![]() | Devlin's Angle |
Welcome to the new MAA on-line information service, and to my own particular corner-though the "corner" metaphor does not transfer well from the paper page to the scrolling screen. In fact, the vocabulary we use is just one of a number of things that have to change as we move to ever greater use of electronic media in our daily business.
If you are reading these words, then you have already taken the plunge and made at least the first tentative steps into the strange new world of the World Wide Web. And it really is a different world, with different rules, different advantages, and different dangers.
I was reminded of the fact that we are all new to the world of electronic communications when the following electronic mail message arrived on my computer recently. The source of the message was a long established and highly regarded mathematics society in England. How would you respond if the same thing happened to you?
The FCC reports a computer virus that is being sent across the Internet. If you receive an e-mail message with the subject line "Good Times", DO NOT read the message, DELETE it immediately. If you get anything like this, DON'T DOWNLOAD THE FILE! It has a virus that rewrites your hard drive, obliterating anything on it.
What makes this virus so terrifying, says the FCC, is the fact that no program needs to be exchanged for a new computer to be infected. It can be spread through the existing e-mail systems of the Internet. Once a computer is infected, one of several things can happen. If the computer contains
a hard drive, that will most likely be destroyed. If the program is not stopped, the computer's processor will be placed in an n'th-complexity infinite binary loop-which can severely damage the processor if left running that way too long. Unfortunately, most novice computer users will not realize what is happening until it is far too late.

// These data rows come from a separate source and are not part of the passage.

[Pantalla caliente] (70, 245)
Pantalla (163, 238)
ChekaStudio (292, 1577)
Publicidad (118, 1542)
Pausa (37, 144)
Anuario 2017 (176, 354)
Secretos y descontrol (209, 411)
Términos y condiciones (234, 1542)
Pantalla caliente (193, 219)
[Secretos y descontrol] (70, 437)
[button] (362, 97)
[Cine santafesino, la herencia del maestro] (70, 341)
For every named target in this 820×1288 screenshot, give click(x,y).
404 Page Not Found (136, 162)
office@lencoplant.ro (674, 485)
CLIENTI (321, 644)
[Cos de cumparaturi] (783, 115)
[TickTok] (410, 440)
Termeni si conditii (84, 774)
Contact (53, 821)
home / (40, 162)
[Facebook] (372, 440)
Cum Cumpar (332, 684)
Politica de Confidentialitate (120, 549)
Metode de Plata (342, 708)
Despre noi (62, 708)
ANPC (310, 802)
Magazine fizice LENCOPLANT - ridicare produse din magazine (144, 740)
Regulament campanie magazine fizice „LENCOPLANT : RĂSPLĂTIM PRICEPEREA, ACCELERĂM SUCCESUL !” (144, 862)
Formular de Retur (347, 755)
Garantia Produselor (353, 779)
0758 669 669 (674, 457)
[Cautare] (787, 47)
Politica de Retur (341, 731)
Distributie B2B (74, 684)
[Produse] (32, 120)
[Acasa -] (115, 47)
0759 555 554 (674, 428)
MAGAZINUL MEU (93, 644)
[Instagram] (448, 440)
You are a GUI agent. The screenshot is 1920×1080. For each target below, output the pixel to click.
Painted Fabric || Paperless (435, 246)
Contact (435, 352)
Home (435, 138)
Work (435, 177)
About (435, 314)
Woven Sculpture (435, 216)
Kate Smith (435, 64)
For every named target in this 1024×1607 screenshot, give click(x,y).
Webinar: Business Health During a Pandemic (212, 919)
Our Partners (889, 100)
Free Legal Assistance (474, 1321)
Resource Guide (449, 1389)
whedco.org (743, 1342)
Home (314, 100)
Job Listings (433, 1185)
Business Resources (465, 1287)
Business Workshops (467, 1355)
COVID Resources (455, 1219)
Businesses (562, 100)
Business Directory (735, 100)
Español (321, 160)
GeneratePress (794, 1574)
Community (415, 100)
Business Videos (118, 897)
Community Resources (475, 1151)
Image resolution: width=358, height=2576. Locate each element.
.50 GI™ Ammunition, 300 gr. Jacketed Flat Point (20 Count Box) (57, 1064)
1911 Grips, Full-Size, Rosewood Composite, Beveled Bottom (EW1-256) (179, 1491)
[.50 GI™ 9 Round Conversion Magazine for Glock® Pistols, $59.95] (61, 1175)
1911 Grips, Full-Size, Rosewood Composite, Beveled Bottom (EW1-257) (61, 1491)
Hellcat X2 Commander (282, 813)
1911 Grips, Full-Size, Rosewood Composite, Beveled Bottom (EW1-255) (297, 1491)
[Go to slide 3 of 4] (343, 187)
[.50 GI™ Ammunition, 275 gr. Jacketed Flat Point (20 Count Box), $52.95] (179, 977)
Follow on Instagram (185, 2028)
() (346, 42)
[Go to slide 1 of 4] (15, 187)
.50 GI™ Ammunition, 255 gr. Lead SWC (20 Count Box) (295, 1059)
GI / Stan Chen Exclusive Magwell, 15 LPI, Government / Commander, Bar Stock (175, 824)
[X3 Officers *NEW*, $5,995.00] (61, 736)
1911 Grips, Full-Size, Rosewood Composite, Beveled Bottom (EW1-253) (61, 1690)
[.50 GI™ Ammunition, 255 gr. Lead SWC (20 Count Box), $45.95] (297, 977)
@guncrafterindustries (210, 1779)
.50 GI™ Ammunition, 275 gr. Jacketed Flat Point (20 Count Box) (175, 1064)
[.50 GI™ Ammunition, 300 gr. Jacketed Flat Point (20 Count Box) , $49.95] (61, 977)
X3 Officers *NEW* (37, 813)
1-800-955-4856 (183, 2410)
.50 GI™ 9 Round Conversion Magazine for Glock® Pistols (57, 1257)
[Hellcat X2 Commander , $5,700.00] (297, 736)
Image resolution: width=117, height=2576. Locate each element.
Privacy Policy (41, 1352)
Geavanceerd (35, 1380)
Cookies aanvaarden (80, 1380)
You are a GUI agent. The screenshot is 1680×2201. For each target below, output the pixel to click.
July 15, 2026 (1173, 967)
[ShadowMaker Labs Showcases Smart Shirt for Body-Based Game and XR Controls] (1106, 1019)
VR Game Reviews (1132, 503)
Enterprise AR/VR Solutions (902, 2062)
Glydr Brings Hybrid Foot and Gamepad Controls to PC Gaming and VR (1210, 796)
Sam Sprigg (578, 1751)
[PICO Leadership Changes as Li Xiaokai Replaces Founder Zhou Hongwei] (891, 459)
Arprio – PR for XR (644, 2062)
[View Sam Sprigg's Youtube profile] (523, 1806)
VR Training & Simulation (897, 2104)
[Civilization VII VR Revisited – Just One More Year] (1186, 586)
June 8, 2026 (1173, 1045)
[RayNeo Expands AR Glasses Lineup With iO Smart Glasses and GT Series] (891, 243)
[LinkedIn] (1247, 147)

Luckily, there is one sure means of detecting what is now known as the "Good Times" virus. It always travels to new computers the same way in a text e-mail message with the subject line reading simply "Good Times".
Avoiding infection is easy once the file has been received-not reading it. The act of loading the file into the mail server's ASCII buffer causes the "Good Times" mainline program to initialize and execute. The program is highly intelligent-it will send copies of itself to everyone whose e- mail address is contained in a received-mail file or a sent-mail file, if it can find one. It will then proceed to trash the computer it is running on.
If you receive a file with the subject line "Good Times", delete it immediately! Do not read it!
END OF MESSAGE
Pretty scary, huh? It scared me the first time I received it. That was about two years ago. Since then, I seem to have received the same message maybe half a dozen times, each time from a different source, sometimes from one individual, sometimes from an organization, as this last time. The actual text varies from message to message, but the gist is the same on each occasion.
It is an indication of the speed at which the Internet is growing that, as indicated by the latest distribution of the "Good Times" message, there are still plenty of folk on the net who are receiving this warning for the first time, and occasionally passing it on.
By most people's definition, a virus is something that causes you harm, discomfort, or inconvenience, and which is capable of spreading through a community. For generations, human beings have had to suffer the consequences of viruses spread from person to person by touch and by air. Then came the AIDS virus, the world's first major virus spread around the world by jet aircraft, as infected individuals unknowingly spread the virus from continent to continent. After AIDS, it was clear that in an age of world travel on a large and growing scale, geography was no longer a defense against the spread of a virus.
At about the same time that the world was becoming aware of AIDS, the growth of computer technology also gave rise to a new kind of virus, the computer virus. Spread at first by "touch", namely the passing of computer disks from person to person, and then later by "jet aircraft", the growing interconnections of computers around the world by the Internet, these new kinds of virus did not cause sickness or death in people, they infected computers. The more benign ones simply made a nuisance of themselves; the more virulent forms were able to destroy all the data stored in any computer they found there way into.
Computer users soon learned to fear these new electronic viruses as much as they did their biological cousins.
Enter the "Good Times" virus. Make no mistake about it, there is a virus here, and it has spread like wildfire. To date, the only known defense to this virus- information-has failed to stem its spread.
Fortunately, the virus does no major harm. It certainly does not destroy all the data on your hard drive. It is very much in the class of "minor nuisance" viruses, a bit like a minor cold. It spreads through humans. It depends for its continued life on human good will and a desire to help each other. In the virus's favor is the fact that there is a lot of that good will about. People around the world receive a message warning them about this dangerous piece of software that is "somewhere out there" and, what do they do? They pass on that warning to everyone they know. Voila! The virus has spread further.
There is, you see, no data-destroying "Good Times" virus out there. The warning message is itself the virus. Its spread does not require any sophisticated software. It utilizes human beings in order to replicate and spread. And that makes it the closest thing yet in the computer world to a regular, human-infecting, biological virus
Where did this particular electronic-human virus originate? No one knows. At least, the originator has yet to declare his or her hand. It is, without doubt, a clever idea, and one that is at most an annoyance. At least, I don't think it is more dangerous than that. But to be on the safe side, take my advice. Whenever you check your email or log on to an electronic bulletin board, if you see a message or article titled "Good Times", don't read it.